Reproduce the following entries verbatim, each one complete.

-------- Stored data --------

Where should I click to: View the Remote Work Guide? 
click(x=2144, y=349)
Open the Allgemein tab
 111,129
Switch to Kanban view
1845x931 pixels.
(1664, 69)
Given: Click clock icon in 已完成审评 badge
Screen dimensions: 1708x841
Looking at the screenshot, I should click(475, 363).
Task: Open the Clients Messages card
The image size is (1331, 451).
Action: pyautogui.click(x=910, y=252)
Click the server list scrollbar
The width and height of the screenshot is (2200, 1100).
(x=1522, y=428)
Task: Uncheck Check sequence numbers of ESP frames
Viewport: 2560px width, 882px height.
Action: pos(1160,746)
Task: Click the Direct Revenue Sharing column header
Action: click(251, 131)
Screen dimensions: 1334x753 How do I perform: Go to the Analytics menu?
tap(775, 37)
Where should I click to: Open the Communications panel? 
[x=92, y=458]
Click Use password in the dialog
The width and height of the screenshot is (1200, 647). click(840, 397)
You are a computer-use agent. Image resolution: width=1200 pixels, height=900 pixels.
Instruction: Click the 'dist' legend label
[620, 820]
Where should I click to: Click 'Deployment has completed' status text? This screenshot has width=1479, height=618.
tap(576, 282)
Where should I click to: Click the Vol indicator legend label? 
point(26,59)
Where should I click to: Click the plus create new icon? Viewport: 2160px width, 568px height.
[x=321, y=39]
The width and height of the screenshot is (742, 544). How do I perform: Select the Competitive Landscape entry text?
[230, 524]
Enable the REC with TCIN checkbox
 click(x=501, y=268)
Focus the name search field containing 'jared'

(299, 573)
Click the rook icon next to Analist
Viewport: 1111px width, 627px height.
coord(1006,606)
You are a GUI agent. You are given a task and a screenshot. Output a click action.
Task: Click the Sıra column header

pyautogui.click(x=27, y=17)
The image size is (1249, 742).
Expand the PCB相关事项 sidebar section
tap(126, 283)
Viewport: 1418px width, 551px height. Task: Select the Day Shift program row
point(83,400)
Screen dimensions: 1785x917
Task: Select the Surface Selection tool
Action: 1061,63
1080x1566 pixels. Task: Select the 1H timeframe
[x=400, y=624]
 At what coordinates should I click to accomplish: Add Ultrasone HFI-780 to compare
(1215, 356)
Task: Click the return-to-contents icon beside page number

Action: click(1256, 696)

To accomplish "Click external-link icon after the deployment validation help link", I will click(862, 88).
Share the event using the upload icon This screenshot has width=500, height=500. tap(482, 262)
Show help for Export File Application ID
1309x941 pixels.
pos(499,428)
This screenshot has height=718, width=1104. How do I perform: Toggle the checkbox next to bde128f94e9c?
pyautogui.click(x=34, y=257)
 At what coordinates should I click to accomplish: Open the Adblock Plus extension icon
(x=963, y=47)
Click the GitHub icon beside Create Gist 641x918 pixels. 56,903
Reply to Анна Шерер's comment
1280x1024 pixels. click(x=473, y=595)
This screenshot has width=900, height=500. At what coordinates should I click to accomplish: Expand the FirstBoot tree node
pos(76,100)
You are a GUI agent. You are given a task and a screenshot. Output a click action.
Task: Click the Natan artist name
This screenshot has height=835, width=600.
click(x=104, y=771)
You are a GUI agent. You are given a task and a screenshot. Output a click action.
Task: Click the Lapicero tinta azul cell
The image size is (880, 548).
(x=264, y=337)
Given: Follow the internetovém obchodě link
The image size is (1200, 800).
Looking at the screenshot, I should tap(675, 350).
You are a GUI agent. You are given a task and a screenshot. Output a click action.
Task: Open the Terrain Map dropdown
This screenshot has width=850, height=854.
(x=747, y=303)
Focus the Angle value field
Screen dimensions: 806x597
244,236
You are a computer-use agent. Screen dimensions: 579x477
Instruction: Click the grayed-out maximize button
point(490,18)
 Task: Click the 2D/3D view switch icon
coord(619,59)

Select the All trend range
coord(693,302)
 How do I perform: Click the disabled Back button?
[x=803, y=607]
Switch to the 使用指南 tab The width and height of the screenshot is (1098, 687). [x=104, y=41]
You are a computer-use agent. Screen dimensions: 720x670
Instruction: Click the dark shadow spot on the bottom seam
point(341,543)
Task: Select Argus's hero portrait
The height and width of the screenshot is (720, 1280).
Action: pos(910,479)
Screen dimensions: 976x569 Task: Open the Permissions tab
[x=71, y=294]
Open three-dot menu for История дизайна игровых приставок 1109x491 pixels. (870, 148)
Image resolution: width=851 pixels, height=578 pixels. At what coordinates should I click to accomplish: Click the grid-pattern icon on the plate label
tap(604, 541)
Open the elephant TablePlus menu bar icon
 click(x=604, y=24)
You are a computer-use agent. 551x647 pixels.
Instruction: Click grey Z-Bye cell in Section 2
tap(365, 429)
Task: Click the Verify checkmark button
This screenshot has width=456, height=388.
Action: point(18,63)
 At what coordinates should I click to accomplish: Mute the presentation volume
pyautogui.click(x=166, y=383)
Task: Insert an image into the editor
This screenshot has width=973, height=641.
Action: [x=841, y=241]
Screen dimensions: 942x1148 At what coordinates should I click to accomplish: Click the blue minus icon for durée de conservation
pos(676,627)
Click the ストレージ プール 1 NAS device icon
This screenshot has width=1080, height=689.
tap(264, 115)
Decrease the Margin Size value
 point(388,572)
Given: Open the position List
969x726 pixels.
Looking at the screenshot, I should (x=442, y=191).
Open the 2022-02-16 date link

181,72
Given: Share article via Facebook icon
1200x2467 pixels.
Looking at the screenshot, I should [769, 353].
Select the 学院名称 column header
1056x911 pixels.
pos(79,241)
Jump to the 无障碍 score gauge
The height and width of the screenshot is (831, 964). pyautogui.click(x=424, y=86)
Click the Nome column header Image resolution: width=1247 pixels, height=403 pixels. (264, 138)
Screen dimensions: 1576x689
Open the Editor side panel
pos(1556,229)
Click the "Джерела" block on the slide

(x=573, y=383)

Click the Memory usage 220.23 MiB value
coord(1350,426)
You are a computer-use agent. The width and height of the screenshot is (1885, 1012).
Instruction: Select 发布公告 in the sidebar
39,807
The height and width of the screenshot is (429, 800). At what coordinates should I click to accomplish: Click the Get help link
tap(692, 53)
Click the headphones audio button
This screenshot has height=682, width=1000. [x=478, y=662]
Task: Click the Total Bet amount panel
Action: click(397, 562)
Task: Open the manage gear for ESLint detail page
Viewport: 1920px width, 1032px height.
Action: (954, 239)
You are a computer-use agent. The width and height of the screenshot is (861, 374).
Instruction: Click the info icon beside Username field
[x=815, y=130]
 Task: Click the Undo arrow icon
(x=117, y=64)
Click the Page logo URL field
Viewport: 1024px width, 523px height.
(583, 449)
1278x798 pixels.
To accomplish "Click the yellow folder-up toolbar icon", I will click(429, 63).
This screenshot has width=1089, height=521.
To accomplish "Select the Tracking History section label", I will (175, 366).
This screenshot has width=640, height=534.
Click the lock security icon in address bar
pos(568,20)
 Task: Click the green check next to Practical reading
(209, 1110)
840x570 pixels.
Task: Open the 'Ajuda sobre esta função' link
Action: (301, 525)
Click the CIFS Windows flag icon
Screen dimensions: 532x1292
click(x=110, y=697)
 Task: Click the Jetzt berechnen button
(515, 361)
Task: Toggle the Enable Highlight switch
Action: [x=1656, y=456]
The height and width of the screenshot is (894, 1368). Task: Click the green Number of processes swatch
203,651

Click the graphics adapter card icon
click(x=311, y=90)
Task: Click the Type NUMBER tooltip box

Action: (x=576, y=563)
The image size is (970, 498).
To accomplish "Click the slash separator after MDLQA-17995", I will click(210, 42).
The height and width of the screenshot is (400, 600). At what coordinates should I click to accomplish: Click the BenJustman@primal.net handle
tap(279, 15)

--------

Exercise output
Where should I click to: View the Remote Work Guide? 
click(x=2144, y=349)
Open the Allgemein tab
 111,129
Switch to Kanban view
1845x931 pixels.
(1664, 69)
Given: Click clock icon in 已完成审评 badge
Screen dimensions: 1708x841
Looking at the screenshot, I should click(475, 363).
Task: Open the Clients Messages card
The image size is (1331, 451).
Action: pyautogui.click(x=910, y=252)
Click the server list scrollbar
The width and height of the screenshot is (2200, 1100).
(x=1522, y=428)
Task: Uncheck Check sequence numbers of ESP frames
Viewport: 2560px width, 882px height.
Action: pos(1160,746)
Task: Click the Direct Revenue Sharing column header
Action: click(251, 131)
Screen dimensions: 1334x753 How do I perform: Go to the Analytics menu?
tap(775, 37)
Where should I click to: Open the Communications panel? 
[x=92, y=458]
Click Use password in the dialog
The width and height of the screenshot is (1200, 647). click(840, 397)
You are a computer-use agent. Image resolution: width=1200 pixels, height=900 pixels.
Instruction: Click the 'dist' legend label
[620, 820]
Where should I click to: Click 'Deployment has completed' status text? This screenshot has width=1479, height=618.
tap(576, 282)
Where should I click to: Click the Vol indicator legend label? 
point(26,59)
Where should I click to: Click the plus create new icon? Viewport: 2160px width, 568px height.
[x=321, y=39]
The width and height of the screenshot is (742, 544). How do I perform: Select the Competitive Landscape entry text?
[230, 524]
Enable the REC with TCIN checkbox
 click(x=501, y=268)
Focus the name search field containing 'jared'

(299, 573)
Click the rook icon next to Analist
Viewport: 1111px width, 627px height.
coord(1006,606)
You are a GUI agent. You are given a task and a screenshot. Output a click action.
Task: Click the Sıra column header

pyautogui.click(x=27, y=17)
The image size is (1249, 742).
Expand the PCB相关事项 sidebar section
tap(126, 283)
Viewport: 1418px width, 551px height. Task: Select the Day Shift program row
point(83,400)
Screen dimensions: 1785x917
Task: Select the Surface Selection tool
Action: 1061,63
1080x1566 pixels. Task: Select the 1H timeframe
[x=400, y=624]
 At what coordinates should I click to accomplish: Add Ultrasone HFI-780 to compare
(1215, 356)
Task: Click the return-to-contents icon beside page number

Action: click(1256, 696)

To accomplish "Click external-link icon after the deployment validation help link", I will click(862, 88).
Share the event using the upload icon This screenshot has width=500, height=500. tap(482, 262)
Show help for Export File Application ID
1309x941 pixels.
pos(499,428)
This screenshot has height=718, width=1104. How do I perform: Toggle the checkbox next to bde128f94e9c?
pyautogui.click(x=34, y=257)
 At what coordinates should I click to accomplish: Open the Adblock Plus extension icon
(x=963, y=47)
Click the GitHub icon beside Create Gist 641x918 pixels. 56,903
Reply to Анна Шерер's comment
1280x1024 pixels. click(x=473, y=595)
This screenshot has width=900, height=500. At what coordinates should I click to accomplish: Expand the FirstBoot tree node
pos(76,100)
You are a GUI agent. You are given a task and a screenshot. Output a click action.
Task: Click the Natan artist name
This screenshot has height=835, width=600.
click(x=104, y=771)
You are a GUI agent. You are given a task and a screenshot. Output a click action.
Task: Click the Lapicero tinta azul cell
The image size is (880, 548).
(x=264, y=337)
Given: Follow the internetovém obchodě link
The image size is (1200, 800).
Looking at the screenshot, I should tap(675, 350).
You are a GUI agent. You are given a task and a screenshot. Output a click action.
Task: Open the Terrain Map dropdown
This screenshot has width=850, height=854.
(x=747, y=303)
Focus the Angle value field
Screen dimensions: 806x597
244,236
You are a computer-use agent. Screen dimensions: 579x477
Instruction: Click the grayed-out maximize button
point(490,18)
 Task: Click the 2D/3D view switch icon
coord(619,59)

Select the All trend range
coord(693,302)
 How do I perform: Click the disabled Back button?
[x=803, y=607]
Switch to the 使用指南 tab The width and height of the screenshot is (1098, 687). [x=104, y=41]
You are a computer-use agent. Screen dimensions: 720x670
Instruction: Click the dark shadow spot on the bottom seam
point(341,543)
Task: Select Argus's hero portrait
The height and width of the screenshot is (720, 1280).
Action: pos(910,479)
Screen dimensions: 976x569 Task: Open the Permissions tab
[x=71, y=294]
Open three-dot menu for История дизайна игровых приставок 1109x491 pixels. (870, 148)
Image resolution: width=851 pixels, height=578 pixels. At what coordinates should I click to accomplish: Click the grid-pattern icon on the plate label
tap(604, 541)
Open the elephant TablePlus menu bar icon
 click(x=604, y=24)
You are a computer-use agent. 551x647 pixels.
Instruction: Click grey Z-Bye cell in Section 2
tap(365, 429)
Task: Click the Verify checkmark button
This screenshot has width=456, height=388.
Action: point(18,63)
 At what coordinates should I click to accomplish: Mute the presentation volume
pyautogui.click(x=166, y=383)
Task: Insert an image into the editor
This screenshot has width=973, height=641.
Action: [x=841, y=241]
Screen dimensions: 942x1148 At what coordinates should I click to accomplish: Click the blue minus icon for durée de conservation
pos(676,627)
Click the ストレージ プール 1 NAS device icon
This screenshot has width=1080, height=689.
tap(264, 115)
Decrease the Margin Size value
 point(388,572)
Given: Open the position List
969x726 pixels.
Looking at the screenshot, I should (x=442, y=191).
Open the 2022-02-16 date link

181,72
Given: Share article via Facebook icon
1200x2467 pixels.
Looking at the screenshot, I should [769, 353].
Select the 学院名称 column header
1056x911 pixels.
pos(79,241)
Jump to the 无障碍 score gauge
The height and width of the screenshot is (831, 964). pyautogui.click(x=424, y=86)
Click the Nome column header Image resolution: width=1247 pixels, height=403 pixels. (264, 138)
Screen dimensions: 1576x689
Open the Editor side panel
pos(1556,229)
Click the "Джерела" block on the slide

(x=573, y=383)

Click the Memory usage 220.23 MiB value
coord(1350,426)
You are a computer-use agent. The width and height of the screenshot is (1885, 1012).
Instruction: Select 发布公告 in the sidebar
39,807
The height and width of the screenshot is (429, 800). At what coordinates should I click to accomplish: Click the Get help link
tap(692, 53)
Click the headphones audio button
This screenshot has height=682, width=1000. [x=478, y=662]
Task: Click the Total Bet amount panel
Action: click(397, 562)
Task: Open the manage gear for ESLint detail page
Viewport: 1920px width, 1032px height.
Action: (954, 239)
You are a computer-use agent. The width and height of the screenshot is (861, 374).
Instruction: Click the info icon beside Username field
[x=815, y=130]
 Task: Click the Undo arrow icon
(x=117, y=64)
Click the Page logo URL field
Viewport: 1024px width, 523px height.
(583, 449)
1278x798 pixels.
To accomplish "Click the yellow folder-up toolbar icon", I will click(429, 63).
This screenshot has width=1089, height=521.
To accomplish "Select the Tracking History section label", I will (175, 366).
This screenshot has width=640, height=534.
Click the lock security icon in address bar
pos(568,20)
 Task: Click the green check next to Practical reading
(209, 1110)
840x570 pixels.
Task: Open the 'Ajuda sobre esta função' link
Action: (301, 525)
Click the CIFS Windows flag icon
Screen dimensions: 532x1292
click(x=110, y=697)
 Task: Click the Jetzt berechnen button
(515, 361)
Task: Toggle the Enable Highlight switch
Action: [x=1656, y=456]
The height and width of the screenshot is (894, 1368). Task: Click the green Number of processes swatch
203,651

Click the graphics adapter card icon
click(x=311, y=90)
Task: Click the Type NUMBER tooltip box

Action: (x=576, y=563)
The image size is (970, 498).
To accomplish "Click the slash separator after MDLQA-17995", I will click(210, 42).
The height and width of the screenshot is (400, 600). At what coordinates should I click to accomplish: Click the BenJustman@primal.net handle
tap(279, 15)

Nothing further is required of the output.